The moment she uttered Flo’s name, I knew why I was being made privy to all this. Mrs. Delvecchio Schwartz, for what reason I had no idea, had decided that I must be told about this secret life. So I asked the ultimate question. “Flo?”

“Yep, Flo. She’s me medium. She just knows the answers to the questions me ladies ask. I wasn’t born with the gift meself—it just sorta snuck up on me when I was—oh, Harriet, desperate for money! I started the fortune telling as a racket, and that’s honest. Then I discovered I did have the gift. But Flo’s a natural. Scares the bejeezus outta me sometimes, does Flo.”

Yes, and she scares the bejeezus out of me too, though not with revulsion. I could believe it all. Flo doesn’t look as if she belongs to this world, so it isn’t much of a surprise to find that she has access to another world. Maybe it is her natural one. Or maybe she’s an hysteric. They come in all ages, hysterics. But knowing, I simply loved Flo more. It answered the riddle of the sorrow in her eyes. What she must see and feel! A natural.

After drinking a full glass of brandy, I got down the stairs rather clumsily, but I didn’t flop on my bed to sleep it off, I wanted to get all this down before I forgot it. And I’m sitting here with my Biro in my hand wondering why I’m not outraged, why I’m not of a mind to give Mrs.
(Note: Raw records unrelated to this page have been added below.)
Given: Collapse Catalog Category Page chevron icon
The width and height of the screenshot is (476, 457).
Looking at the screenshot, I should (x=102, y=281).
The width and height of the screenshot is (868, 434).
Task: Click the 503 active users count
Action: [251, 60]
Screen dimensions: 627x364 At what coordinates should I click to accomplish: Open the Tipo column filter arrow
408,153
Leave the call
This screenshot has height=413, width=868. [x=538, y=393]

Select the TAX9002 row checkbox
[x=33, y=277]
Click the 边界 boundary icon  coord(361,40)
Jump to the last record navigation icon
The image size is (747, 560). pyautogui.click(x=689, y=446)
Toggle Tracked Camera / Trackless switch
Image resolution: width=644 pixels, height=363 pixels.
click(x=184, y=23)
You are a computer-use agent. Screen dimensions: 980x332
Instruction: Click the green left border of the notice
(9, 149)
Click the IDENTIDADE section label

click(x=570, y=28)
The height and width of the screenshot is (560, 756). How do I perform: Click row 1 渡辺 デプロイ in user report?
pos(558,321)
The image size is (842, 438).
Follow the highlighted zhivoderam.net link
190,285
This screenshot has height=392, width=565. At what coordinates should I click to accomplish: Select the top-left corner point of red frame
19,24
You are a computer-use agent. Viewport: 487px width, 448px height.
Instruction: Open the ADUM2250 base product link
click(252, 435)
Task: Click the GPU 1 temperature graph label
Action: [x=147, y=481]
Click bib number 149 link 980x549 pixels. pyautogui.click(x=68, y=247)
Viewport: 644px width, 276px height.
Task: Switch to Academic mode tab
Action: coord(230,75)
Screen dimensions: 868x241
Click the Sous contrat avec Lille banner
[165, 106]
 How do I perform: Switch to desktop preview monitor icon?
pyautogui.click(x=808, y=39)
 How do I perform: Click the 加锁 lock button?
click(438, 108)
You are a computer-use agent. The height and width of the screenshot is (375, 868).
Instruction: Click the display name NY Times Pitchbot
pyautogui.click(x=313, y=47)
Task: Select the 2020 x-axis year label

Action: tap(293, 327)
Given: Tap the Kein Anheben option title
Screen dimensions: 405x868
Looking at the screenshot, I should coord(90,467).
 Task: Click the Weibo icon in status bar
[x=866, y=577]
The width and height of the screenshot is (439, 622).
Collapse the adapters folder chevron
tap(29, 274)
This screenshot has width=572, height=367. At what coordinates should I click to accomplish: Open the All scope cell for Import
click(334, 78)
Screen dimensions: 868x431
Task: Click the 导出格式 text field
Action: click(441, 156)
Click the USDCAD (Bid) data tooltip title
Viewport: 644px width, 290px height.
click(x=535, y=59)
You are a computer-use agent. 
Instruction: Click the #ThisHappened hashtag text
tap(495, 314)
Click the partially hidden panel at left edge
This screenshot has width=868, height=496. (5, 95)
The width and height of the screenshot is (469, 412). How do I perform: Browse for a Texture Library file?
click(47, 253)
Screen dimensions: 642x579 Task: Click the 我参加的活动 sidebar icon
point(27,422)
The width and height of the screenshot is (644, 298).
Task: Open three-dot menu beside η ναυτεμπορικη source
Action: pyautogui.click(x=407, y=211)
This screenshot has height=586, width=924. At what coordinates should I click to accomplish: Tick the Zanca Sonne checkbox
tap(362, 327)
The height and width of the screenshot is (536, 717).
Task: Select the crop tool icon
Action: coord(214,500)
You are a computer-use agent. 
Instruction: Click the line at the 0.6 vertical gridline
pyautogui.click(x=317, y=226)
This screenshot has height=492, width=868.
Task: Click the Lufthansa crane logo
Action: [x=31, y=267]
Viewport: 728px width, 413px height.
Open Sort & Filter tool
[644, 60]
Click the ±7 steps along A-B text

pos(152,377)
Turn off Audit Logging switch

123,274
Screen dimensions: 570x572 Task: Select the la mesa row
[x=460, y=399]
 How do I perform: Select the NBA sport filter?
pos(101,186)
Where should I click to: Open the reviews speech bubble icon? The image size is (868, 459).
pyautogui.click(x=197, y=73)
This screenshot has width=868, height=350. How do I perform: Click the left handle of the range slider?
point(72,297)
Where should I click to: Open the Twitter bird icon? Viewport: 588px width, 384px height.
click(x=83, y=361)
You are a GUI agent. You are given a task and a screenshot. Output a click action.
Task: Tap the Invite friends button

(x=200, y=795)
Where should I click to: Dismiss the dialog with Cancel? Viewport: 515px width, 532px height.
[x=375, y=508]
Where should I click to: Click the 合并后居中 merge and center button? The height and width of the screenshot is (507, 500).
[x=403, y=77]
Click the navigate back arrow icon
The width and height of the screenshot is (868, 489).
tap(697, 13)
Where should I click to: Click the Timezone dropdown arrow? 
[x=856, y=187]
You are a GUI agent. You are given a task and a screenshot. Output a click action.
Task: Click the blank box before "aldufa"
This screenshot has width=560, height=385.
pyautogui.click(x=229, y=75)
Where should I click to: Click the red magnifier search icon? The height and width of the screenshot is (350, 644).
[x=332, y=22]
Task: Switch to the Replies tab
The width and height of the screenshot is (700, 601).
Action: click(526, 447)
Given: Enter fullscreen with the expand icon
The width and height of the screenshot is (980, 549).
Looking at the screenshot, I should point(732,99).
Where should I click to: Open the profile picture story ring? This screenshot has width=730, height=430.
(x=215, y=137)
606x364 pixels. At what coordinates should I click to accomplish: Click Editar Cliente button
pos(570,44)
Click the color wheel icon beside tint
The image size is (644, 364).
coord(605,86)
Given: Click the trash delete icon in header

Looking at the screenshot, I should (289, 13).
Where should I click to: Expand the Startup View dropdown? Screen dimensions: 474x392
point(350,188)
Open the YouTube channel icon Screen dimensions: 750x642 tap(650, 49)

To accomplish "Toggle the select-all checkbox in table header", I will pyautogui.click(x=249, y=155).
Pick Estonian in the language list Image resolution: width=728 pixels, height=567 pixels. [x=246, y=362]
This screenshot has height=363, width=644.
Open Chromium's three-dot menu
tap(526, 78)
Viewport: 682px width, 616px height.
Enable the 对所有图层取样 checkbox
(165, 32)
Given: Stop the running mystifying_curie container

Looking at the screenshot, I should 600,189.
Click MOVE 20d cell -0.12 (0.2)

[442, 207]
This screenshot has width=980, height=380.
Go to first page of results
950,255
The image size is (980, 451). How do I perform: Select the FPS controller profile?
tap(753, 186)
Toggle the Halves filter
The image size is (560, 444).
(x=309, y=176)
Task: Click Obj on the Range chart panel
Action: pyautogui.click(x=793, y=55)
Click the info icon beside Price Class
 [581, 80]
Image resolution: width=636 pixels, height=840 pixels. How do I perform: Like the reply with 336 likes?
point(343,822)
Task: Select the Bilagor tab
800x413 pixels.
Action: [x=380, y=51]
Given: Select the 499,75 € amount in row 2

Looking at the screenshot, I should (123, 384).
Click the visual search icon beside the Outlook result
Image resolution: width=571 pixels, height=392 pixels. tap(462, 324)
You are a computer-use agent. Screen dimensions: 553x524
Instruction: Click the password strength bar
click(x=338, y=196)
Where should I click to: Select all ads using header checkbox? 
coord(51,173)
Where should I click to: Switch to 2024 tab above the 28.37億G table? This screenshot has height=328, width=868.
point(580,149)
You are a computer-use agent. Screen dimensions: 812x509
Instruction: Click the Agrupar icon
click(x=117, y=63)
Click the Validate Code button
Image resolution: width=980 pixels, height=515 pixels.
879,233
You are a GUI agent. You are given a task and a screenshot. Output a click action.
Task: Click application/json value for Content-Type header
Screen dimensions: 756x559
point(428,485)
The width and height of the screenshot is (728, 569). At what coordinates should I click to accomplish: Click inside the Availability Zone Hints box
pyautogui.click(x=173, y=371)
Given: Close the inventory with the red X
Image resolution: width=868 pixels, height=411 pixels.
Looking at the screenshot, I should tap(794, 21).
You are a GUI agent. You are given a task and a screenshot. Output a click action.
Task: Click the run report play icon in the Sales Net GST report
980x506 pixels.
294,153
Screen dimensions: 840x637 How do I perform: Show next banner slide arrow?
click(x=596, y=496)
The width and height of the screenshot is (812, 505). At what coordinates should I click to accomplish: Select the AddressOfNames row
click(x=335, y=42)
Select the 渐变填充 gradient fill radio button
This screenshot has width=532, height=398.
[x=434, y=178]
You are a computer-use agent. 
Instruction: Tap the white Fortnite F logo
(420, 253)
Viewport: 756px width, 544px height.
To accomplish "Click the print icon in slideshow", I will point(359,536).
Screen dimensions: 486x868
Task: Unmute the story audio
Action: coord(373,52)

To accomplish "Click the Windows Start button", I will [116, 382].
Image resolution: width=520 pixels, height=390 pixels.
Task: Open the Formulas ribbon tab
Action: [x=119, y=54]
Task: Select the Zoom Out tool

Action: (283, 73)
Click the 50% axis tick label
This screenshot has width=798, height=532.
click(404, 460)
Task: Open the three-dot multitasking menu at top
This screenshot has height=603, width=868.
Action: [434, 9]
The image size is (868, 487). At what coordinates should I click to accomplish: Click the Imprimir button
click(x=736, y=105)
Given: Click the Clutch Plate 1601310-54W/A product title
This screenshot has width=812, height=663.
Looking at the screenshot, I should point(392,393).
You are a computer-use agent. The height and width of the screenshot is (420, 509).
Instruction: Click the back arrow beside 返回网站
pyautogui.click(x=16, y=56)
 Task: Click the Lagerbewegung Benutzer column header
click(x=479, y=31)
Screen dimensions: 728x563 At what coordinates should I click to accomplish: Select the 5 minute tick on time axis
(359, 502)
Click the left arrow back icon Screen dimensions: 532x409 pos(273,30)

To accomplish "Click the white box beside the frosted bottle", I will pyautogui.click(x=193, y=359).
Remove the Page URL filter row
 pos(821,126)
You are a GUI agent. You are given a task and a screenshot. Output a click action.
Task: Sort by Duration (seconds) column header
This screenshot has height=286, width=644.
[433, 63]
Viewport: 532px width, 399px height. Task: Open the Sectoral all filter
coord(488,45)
Delvecchio Schwartz the sharp edge of my tongue for exploiting her weeny daughter. I do have a sharp edge to my tongue. But this is so far from anything I know or understand, and even in the short time I’ve lived here, I’ve grown a lot. At least that’s how I feel. Sort of new and changed. I like that monstrosity named Mrs. Delvecchio Schwartz, but I love her child. What stills the sharp edge of my tongue, Horatio, is the realisation that there are indeed more things in heaven and earth than Bronte’s philosophy ever dreamed of. And I can’t go back to Bronte any more. I can never go back to Bronte.

Flo the medium. Her mother had implied that she herself communicated with the dead through the Glass, but she hadn’t really described Flo’s mediumistic activities as concerned with the dead. Flo knows the answers to the questions “me ladies” ask. I conjured up visions of “me ladies” and had to admit that they didn’t look like women chasing beloved phantoms. All different, but none with that air of unassuaged grief. Whatever drove them to seek help from Mrs. Delvecchio Schwartz was, I somehow knew, connected to this world, not the next. Though Flo was not of this world.

Perhaps in the beginning, when it was a racket to earn the money she was desperate for, Mrs. Delvecchio Schwartz valued money. I imagine it bought her The House. But these days? In that bare, bleak, awful surrounding? Mrs. Delvecchio Schwartz doesn’t give tuppence for comfort, and nor does Flo. Wherever they dwell, it isn’t among pretty dresses and comfy couches. I can even understand why Flo is still feeding off the breast. It’s a link with her mother she needs. Oh, Flo! Angel. Your mother is the whole of your world, its beginning and its end. She’s your anchor and your refuge. And I am honoured that you’ve welcomed me into your affections, angel. I feel blessed.